Tasks to perform:
1. In the article about Lee Westwood's Masters preparation, who took the world number one ranking from Westwood at the end of May 2011?
2. Print the part of the Lee Westwood article from "Westwood overtook Tiger" up to and including "his biggest asset.".
3. Proceed with the article on Lee Westwood's Masters preparation from where it stops.

Westwood relishing Masters test

Lee Westwood says his game his 'really good' ahead of this week's Masters

Lee Westwood says his game his 'really good' ahead of this week's Masters

First published in National Sport News © by

Lee Westwood believes he is finally approaching the form which saw him become world number one, despite arriving at the year's first major championship 37th in the rankings.

Westwood overtook Tiger Woods at the end of October 2010 and held top spot for a total of 22 weeks in two spells before losing it to fellow Englishman Luke Donald at the end of May 2011.

The 40-year-old has slowly slid down the rankings ever since and failed to win a tournament in 2013, most notably finishing third in the Open Championship at Muirfield after taking a two-shot lead into the final round.

He split from coach Sean Foley - who also works with the likes of Woods and US Open champion Justin Rose - at the end of last year after just seven months together, but hopes new coach Mike Walker and old caddie Billy Foster can help rediscover the long game which had always been his biggest asset.

"My game is really good and Thursday's round was definitely the best I have played tee to green in two years," Westwood said after finishing 17th in last week's Shell Houston Open.

Stored data
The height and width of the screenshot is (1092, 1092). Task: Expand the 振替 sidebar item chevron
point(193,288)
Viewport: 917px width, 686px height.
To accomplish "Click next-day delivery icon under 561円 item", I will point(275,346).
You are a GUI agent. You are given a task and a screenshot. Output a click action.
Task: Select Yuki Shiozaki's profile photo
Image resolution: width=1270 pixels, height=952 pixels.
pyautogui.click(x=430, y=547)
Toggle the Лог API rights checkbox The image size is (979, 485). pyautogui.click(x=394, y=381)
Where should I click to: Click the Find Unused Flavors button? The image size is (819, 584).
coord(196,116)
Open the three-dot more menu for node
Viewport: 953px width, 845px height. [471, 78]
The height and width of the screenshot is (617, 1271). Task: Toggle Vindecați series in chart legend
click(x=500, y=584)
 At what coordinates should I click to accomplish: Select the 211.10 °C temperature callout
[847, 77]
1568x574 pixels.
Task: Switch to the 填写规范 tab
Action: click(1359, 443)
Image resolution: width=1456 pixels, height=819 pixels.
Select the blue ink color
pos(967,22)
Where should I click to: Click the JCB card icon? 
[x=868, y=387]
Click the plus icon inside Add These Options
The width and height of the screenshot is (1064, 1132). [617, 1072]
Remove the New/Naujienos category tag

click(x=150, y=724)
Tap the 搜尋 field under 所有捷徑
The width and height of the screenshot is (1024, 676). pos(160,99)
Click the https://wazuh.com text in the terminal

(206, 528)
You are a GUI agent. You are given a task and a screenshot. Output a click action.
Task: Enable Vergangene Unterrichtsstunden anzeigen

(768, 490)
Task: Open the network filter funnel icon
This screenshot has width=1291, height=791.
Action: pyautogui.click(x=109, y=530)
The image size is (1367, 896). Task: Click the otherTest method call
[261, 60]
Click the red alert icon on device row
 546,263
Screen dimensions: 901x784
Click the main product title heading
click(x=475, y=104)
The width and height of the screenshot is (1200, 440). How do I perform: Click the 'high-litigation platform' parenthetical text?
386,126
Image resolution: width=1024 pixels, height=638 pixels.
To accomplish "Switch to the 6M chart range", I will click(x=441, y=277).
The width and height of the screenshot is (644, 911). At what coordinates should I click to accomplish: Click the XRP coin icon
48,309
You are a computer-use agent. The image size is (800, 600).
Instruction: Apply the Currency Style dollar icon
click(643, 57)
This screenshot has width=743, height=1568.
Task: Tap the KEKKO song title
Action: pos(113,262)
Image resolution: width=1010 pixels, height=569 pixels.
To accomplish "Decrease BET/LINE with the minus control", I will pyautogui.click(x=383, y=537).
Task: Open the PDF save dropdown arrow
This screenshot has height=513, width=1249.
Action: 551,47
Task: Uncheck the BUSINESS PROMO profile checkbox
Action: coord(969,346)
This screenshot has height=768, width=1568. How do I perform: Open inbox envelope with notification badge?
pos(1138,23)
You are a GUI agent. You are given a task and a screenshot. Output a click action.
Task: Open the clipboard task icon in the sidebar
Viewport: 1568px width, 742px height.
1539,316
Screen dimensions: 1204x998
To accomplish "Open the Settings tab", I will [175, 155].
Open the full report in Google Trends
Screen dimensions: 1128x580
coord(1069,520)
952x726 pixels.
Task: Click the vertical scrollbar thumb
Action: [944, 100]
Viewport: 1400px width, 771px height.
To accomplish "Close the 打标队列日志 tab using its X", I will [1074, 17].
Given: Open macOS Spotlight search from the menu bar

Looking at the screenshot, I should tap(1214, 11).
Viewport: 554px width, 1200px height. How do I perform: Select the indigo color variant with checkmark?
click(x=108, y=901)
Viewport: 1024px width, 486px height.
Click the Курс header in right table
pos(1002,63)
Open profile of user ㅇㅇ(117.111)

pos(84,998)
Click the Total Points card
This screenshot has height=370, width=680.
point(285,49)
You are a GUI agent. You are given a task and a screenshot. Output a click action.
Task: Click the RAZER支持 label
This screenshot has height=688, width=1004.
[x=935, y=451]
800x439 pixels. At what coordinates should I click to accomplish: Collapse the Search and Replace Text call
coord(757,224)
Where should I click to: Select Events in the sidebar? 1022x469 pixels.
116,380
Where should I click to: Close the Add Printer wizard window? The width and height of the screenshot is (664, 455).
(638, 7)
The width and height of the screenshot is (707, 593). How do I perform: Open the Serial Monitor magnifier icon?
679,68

Results by task:
1. Luke Donald

2.
Westwood overtook Tiger Woods at the end of October 2010 and held top spot for a total of 22 weeks in two spells before losing it to fellow Englishman Luke Donald at the end of May 2011.

The 40-year-old has slowly slid down the rankings ever since and failed to win a tournament in 2013, most notably finishing third in the Open Championship at Muirfield after taking a two-shot lead into the final round.

He split from coach Sean Foley - who also works with the likes of Woods and US Open champion Justin Rose - at the end of last year after just seven months together, but hopes new coach Mike Walker and old caddie Billy Foster can help rediscover the long game which had always been his biggest asset.

3.
"I'm just pleased to be starting to hit the ball good again because I have been struggling for about a year to a year and a half now.

"I'm hitting the ball very well at the moment and that's important going into any major."

Westwood insists there is no need to panic over his world ranking, especially having previously recovered from a dramatic loss of form a decade ago which saw him slip outside the top 250.

And he is relishing contesting the US Masters at Augusta National, where he was second in 2010, 11th in 2011, third in 2012 and eighth last year.

"I first went there in 1997 so I know the course very well," Westwood added. "I'm excited to be going back.

"It's nice that it has come around again because it is such a long time since the US PGA Championship, and the fact there are only four majors a year.

"I feel when I do drive up to the front gates I know the place very well and it's a golf course where I can walk onto the first tee feeling comfortable with where I am. That's shown in my results in recent years."

The chances of Westwood winning a first major title at the 64th attempt have been boosted by the absence of four-time champion Woods, who withdrew last week having undergone surgery on a pinched nerve in his back.

But with favourite Rory McIlroy coming into form at the right time with a closing 65 in Houston - where Sergio Garcia also finished third - Westwood does not believe Woods' absence has changed the goalposts.

"No, not really," Westwood added. "He's never worried me. It will be interesting he's not playing but then there are so many other good players who can win."

Meanwhile, just two hours of practice was possible on Monday before players, and thousands of disappointed spectators, were forced to leave Augusta National due to an approaching thunderstorm.

The bad weather arrived earlier than previously forecast and led to an announcement at 10am asking spectators to leave the grounds and seek shelter.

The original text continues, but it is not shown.